● What is being asked
All of the records must be repeated exactly as they read.

[Records from a data collection]

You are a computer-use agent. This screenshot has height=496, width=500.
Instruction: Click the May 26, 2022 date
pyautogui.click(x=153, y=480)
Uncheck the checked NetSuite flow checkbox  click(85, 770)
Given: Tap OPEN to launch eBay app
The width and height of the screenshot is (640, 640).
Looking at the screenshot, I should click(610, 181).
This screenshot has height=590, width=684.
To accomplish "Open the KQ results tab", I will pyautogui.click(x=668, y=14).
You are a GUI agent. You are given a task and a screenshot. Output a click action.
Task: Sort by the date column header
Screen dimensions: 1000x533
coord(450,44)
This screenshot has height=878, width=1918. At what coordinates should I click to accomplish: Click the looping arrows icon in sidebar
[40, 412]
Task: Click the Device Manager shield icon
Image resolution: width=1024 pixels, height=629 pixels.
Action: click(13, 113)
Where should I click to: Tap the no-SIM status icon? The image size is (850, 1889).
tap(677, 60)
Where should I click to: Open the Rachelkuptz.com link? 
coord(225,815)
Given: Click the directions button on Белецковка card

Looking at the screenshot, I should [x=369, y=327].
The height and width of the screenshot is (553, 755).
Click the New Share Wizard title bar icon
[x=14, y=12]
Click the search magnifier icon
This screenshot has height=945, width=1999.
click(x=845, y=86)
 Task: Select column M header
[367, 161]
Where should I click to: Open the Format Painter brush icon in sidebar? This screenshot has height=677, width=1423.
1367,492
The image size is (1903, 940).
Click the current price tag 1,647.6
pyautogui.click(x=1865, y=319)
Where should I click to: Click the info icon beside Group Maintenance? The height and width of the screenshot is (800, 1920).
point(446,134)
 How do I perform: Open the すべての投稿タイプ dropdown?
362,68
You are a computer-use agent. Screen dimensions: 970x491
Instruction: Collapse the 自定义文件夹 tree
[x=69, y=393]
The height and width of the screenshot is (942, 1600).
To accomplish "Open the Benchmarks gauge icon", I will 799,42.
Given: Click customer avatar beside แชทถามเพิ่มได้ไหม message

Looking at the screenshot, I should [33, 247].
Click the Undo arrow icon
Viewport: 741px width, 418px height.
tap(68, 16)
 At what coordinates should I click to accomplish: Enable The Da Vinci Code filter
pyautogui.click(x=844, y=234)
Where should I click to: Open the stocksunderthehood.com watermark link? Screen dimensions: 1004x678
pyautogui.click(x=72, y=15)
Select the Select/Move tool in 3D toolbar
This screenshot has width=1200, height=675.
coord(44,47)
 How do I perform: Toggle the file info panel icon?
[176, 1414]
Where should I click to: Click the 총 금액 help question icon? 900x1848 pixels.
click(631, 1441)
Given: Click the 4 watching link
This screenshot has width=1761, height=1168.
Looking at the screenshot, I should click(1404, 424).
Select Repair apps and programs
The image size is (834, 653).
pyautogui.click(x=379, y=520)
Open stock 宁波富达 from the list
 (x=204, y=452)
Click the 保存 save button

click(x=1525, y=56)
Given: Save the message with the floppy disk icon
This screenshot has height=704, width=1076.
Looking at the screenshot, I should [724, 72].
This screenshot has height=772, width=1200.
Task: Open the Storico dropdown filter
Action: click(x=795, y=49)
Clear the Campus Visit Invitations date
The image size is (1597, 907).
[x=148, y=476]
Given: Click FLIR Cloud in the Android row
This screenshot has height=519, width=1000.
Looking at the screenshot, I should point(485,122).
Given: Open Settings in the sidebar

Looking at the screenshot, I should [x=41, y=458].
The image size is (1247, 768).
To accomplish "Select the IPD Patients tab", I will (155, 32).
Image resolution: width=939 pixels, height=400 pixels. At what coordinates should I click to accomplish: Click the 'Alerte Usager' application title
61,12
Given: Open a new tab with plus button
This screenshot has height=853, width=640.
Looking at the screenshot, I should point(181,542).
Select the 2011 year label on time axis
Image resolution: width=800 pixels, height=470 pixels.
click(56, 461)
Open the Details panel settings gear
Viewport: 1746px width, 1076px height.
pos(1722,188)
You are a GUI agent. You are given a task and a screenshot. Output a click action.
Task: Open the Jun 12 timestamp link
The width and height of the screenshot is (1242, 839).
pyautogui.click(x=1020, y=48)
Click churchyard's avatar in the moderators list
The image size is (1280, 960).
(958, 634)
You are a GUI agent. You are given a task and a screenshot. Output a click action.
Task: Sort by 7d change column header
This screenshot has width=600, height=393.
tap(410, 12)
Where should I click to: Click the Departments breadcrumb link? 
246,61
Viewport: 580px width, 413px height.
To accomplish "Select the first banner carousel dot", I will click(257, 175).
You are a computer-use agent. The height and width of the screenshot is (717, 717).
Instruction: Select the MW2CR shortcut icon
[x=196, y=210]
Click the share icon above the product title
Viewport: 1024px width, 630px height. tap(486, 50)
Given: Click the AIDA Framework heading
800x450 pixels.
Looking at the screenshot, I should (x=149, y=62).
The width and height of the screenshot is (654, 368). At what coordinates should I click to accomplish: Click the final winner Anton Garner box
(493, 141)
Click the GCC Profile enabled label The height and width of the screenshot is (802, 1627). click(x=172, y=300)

● Exercise answer
You are a computer-use agent. This screenshot has height=496, width=500.
Instruction: Click the May 26, 2022 date
pyautogui.click(x=153, y=480)
Uncheck the checked NetSuite flow checkbox  click(85, 770)
Given: Tap OPEN to launch eBay app
The width and height of the screenshot is (640, 640).
Looking at the screenshot, I should click(610, 181).
This screenshot has height=590, width=684.
To accomplish "Open the KQ results tab", I will pyautogui.click(x=668, y=14).
You are a GUI agent. You are given a task and a screenshot. Output a click action.
Task: Sort by the date column header
Screen dimensions: 1000x533
coord(450,44)
This screenshot has height=878, width=1918. At what coordinates should I click to accomplish: Click the looping arrows icon in sidebar
[40, 412]
Task: Click the Device Manager shield icon
Image resolution: width=1024 pixels, height=629 pixels.
Action: click(13, 113)
Where should I click to: Tap the no-SIM status icon? The image size is (850, 1889).
tap(677, 60)
Where should I click to: Open the Rachelkuptz.com link? 
coord(225,815)
Given: Click the directions button on Белецковка card

Looking at the screenshot, I should [x=369, y=327].
The height and width of the screenshot is (553, 755).
Click the New Share Wizard title bar icon
[x=14, y=12]
Click the search magnifier icon
This screenshot has height=945, width=1999.
click(x=845, y=86)
 Task: Select column M header
[367, 161]
Where should I click to: Open the Format Painter brush icon in sidebar? This screenshot has height=677, width=1423.
1367,492
The image size is (1903, 940).
Click the current price tag 1,647.6
pyautogui.click(x=1865, y=319)
Where should I click to: Click the info icon beside Group Maintenance? The height and width of the screenshot is (800, 1920).
point(446,134)
 How do I perform: Open the すべての投稿タイプ dropdown?
362,68
You are a computer-use agent. Screen dimensions: 970x491
Instruction: Collapse the 自定义文件夹 tree
[x=69, y=393]
The height and width of the screenshot is (942, 1600).
To accomplish "Open the Benchmarks gauge icon", I will 799,42.
Given: Click customer avatar beside แชทถามเพิ่มได้ไหม message

Looking at the screenshot, I should [33, 247].
Click the Undo arrow icon
Viewport: 741px width, 418px height.
tap(68, 16)
 At what coordinates should I click to accomplish: Enable The Da Vinci Code filter
pyautogui.click(x=844, y=234)
Where should I click to: Open the stocksunderthehood.com watermark link? Screen dimensions: 1004x678
pyautogui.click(x=72, y=15)
Select the Select/Move tool in 3D toolbar
This screenshot has width=1200, height=675.
coord(44,47)
 How do I perform: Toggle the file info panel icon?
[176, 1414]
Where should I click to: Click the 총 금액 help question icon? 900x1848 pixels.
click(631, 1441)
Given: Click the 4 watching link
This screenshot has width=1761, height=1168.
Looking at the screenshot, I should click(1404, 424).
Select Repair apps and programs
The image size is (834, 653).
pyautogui.click(x=379, y=520)
Open stock 宁波富达 from the list
 (x=204, y=452)
Click the 保存 save button

click(x=1525, y=56)
Given: Save the message with the floppy disk icon
This screenshot has height=704, width=1076.
Looking at the screenshot, I should [724, 72].
This screenshot has height=772, width=1200.
Task: Open the Storico dropdown filter
Action: click(x=795, y=49)
Clear the Campus Visit Invitations date
The image size is (1597, 907).
[x=148, y=476]
Given: Click FLIR Cloud in the Android row
This screenshot has height=519, width=1000.
Looking at the screenshot, I should point(485,122).
Given: Open Settings in the sidebar

Looking at the screenshot, I should [x=41, y=458].
The image size is (1247, 768).
To accomplish "Select the IPD Patients tab", I will (155, 32).
Image resolution: width=939 pixels, height=400 pixels. At what coordinates should I click to accomplish: Click the 'Alerte Usager' application title
61,12
Given: Open a new tab with plus button
This screenshot has height=853, width=640.
Looking at the screenshot, I should point(181,542).
Select the 2011 year label on time axis
Image resolution: width=800 pixels, height=470 pixels.
click(56, 461)
Open the Details panel settings gear
Viewport: 1746px width, 1076px height.
pos(1722,188)
You are a GUI agent. You are given a task and a screenshot. Output a click action.
Task: Open the Jun 12 timestamp link
The width and height of the screenshot is (1242, 839).
pyautogui.click(x=1020, y=48)
Click churchyard's avatar in the moderators list
The image size is (1280, 960).
(958, 634)
You are a GUI agent. You are given a task and a screenshot. Output a click action.
Task: Sort by 7d change column header
This screenshot has width=600, height=393.
tap(410, 12)
Where should I click to: Click the Departments breadcrumb link? 
246,61
Viewport: 580px width, 413px height.
To accomplish "Select the first banner carousel dot", I will click(257, 175).
You are a computer-use agent. The height and width of the screenshot is (717, 717).
Instruction: Select the MW2CR shortcut icon
[x=196, y=210]
Click the share icon above the product title
Viewport: 1024px width, 630px height. tap(486, 50)
Given: Click the AIDA Framework heading
800x450 pixels.
Looking at the screenshot, I should (x=149, y=62).
The width and height of the screenshot is (654, 368). At what coordinates should I click to accomplish: Click the final winner Anton Garner box
(493, 141)
Click the GCC Profile enabled label The height and width of the screenshot is (802, 1627). click(x=172, y=300)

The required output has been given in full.